Challenge A —
Answer these questions using the Becton Dickinson excerpt:
(i) About how much did tariffs affect the company's fiscal 2025 earnings per share?
(ii) To what range were organic revenue growth expectations lowered?
(iii) Within what price range has BDX stock historically traded since 2018?

Text excerpt —
The company specifically mentioned that cuts to U.S. research grants led to increased pressure on research spending in the second quarter. It also saw a negative impact from tariffs on its fiscal 2025 earnings. This was stated to be around 25 cents per share.

Becton Dickinson also lowered its full-year guidance. Projected revenue was slightly narrowed between $21.8 billion and $21.9 billion from $21.7 billion and $21.9 billion. The real downgrade was that organic revenue growth expectations were lowered to 3% to 3.5%  from 4% to 4.5%. The guidance for adjusted diluted EPS was also lowered between $14.06 to $14.34 from the prior range of $14.3 to $14.6.

I expect the stock to bottom out soon, as tariffs are no longer as significant as the company accounts for in its guidance. Plus, none of the disappointments are bad enough to justify the stock falling 24.1% year-to-date. BDX stock has historically traded within the range of $225 to $280 since 2018, and it is likely to return to that range eventually, especially if management re-adjusts guidance after tariffs pause and trade deals.

Challenge B — From the entries below, extract every line from the line with "You are a computer-use agent. The image size is (674, 379)." to the line with "Action: point(159,96)", both included, and reproduce them verbatim.

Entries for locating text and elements
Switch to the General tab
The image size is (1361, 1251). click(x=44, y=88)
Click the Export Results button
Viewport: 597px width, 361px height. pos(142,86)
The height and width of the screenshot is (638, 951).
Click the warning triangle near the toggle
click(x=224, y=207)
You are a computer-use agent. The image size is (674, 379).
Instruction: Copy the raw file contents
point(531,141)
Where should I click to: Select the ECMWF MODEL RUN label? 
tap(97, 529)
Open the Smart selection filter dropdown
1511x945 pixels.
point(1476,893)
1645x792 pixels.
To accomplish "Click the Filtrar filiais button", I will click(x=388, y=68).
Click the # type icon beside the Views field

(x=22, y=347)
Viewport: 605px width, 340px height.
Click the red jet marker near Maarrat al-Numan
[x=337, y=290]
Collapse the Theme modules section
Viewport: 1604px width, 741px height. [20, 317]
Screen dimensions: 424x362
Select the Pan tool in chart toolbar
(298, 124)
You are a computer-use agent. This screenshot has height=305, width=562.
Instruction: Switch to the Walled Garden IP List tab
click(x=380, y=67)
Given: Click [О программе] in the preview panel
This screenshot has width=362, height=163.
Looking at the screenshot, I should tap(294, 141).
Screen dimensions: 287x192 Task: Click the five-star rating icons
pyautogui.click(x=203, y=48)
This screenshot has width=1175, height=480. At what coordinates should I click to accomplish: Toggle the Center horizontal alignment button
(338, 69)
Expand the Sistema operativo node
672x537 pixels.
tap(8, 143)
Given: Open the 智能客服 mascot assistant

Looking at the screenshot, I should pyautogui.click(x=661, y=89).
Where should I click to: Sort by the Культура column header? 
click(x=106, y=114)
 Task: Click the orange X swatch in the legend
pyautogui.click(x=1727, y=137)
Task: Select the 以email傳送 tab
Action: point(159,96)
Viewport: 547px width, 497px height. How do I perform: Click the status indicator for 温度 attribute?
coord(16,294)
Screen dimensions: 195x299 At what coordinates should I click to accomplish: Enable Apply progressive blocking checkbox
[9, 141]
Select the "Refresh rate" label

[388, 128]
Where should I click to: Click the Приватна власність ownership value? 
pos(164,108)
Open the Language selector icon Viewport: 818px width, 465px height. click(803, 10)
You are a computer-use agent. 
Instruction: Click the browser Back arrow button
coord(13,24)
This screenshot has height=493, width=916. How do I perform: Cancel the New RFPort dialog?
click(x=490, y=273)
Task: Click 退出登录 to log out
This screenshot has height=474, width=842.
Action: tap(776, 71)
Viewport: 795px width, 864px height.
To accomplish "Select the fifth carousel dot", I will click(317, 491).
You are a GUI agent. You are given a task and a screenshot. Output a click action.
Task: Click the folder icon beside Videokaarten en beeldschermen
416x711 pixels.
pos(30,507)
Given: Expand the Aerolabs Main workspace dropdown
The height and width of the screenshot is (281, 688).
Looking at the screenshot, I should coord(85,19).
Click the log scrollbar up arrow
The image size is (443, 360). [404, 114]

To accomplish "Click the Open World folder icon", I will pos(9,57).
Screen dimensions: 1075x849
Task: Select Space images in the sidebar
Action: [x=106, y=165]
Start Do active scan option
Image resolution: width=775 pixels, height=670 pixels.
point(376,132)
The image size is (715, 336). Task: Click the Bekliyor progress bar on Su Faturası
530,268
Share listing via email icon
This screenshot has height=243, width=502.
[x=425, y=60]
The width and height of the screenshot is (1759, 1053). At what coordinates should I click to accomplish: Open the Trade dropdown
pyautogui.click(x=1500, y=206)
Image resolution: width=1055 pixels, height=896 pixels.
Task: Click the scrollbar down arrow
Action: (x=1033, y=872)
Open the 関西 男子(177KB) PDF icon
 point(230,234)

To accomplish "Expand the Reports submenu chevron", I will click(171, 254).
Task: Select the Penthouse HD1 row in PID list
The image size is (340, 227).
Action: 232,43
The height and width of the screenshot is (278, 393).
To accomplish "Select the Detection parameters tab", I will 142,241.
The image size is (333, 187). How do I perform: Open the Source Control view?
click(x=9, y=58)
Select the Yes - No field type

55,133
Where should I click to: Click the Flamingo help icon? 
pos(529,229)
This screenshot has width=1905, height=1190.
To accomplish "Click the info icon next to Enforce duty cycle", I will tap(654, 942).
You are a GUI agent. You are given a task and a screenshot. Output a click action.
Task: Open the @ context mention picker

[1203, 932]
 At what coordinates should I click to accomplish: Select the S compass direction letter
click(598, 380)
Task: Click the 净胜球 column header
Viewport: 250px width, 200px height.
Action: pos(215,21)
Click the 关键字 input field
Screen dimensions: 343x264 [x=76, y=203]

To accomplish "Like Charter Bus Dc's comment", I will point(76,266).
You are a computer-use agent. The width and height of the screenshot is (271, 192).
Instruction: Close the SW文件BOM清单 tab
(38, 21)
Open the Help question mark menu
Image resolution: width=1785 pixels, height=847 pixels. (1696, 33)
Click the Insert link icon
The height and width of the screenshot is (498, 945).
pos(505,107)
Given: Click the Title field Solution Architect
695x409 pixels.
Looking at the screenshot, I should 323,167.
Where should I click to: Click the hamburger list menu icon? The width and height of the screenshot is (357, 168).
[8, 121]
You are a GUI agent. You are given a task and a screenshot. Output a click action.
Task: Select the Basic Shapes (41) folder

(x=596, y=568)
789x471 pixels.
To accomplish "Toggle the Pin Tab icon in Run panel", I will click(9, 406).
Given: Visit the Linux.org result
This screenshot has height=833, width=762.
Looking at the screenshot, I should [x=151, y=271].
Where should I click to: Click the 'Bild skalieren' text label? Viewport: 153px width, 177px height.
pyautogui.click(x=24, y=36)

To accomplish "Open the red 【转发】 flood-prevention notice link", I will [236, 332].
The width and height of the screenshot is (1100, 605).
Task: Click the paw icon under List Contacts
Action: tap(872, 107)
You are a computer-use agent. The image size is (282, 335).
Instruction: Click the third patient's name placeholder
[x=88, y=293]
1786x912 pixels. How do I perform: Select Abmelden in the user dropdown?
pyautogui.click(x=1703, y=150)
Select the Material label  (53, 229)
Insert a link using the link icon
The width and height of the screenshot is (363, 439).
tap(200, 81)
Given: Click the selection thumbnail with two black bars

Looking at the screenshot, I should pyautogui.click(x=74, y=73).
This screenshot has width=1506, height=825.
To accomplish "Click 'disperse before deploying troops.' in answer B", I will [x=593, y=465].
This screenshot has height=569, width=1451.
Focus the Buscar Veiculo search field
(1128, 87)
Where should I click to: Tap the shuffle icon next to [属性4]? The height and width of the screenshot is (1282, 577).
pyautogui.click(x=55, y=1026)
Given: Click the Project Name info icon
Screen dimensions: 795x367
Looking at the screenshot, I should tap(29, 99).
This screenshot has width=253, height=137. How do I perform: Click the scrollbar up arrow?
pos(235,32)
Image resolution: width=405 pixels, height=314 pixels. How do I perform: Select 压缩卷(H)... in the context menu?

Exercise answer A —
(i) Around 25 cents per share.
(ii) 3% to 3.5%.
(iii) $225 to $280.

Exercise answer B —
You are a computer-use agent. The image size is (674, 379).
Instruction: Copy the raw file contents
point(531,141)
Where should I click to: Select the ECMWF MODEL RUN label? 
tap(97, 529)
Open the Smart selection filter dropdown
1511x945 pixels.
point(1476,893)
1645x792 pixels.
To accomplish "Click the Filtrar filiais button", I will click(x=388, y=68).
Click the # type icon beside the Views field

(x=22, y=347)
Viewport: 605px width, 340px height.
Click the red jet marker near Maarrat al-Numan
[x=337, y=290]
Collapse the Theme modules section
Viewport: 1604px width, 741px height. [20, 317]
Screen dimensions: 424x362
Select the Pan tool in chart toolbar
(298, 124)
You are a computer-use agent. This screenshot has height=305, width=562.
Instruction: Switch to the Walled Garden IP List tab
click(x=380, y=67)
Given: Click [О программе] in the preview panel
This screenshot has width=362, height=163.
Looking at the screenshot, I should tap(294, 141).
Screen dimensions: 287x192 Task: Click the five-star rating icons
pyautogui.click(x=203, y=48)
This screenshot has width=1175, height=480. At what coordinates should I click to accomplish: Toggle the Center horizontal alignment button
(338, 69)
Expand the Sistema operativo node
672x537 pixels.
tap(8, 143)
Given: Open the 智能客服 mascot assistant

Looking at the screenshot, I should pyautogui.click(x=661, y=89).
Where should I click to: Sort by the Культура column header? 
click(x=106, y=114)
 Task: Click the orange X swatch in the legend
pyautogui.click(x=1727, y=137)
Task: Select the 以email傳送 tab
Action: point(159,96)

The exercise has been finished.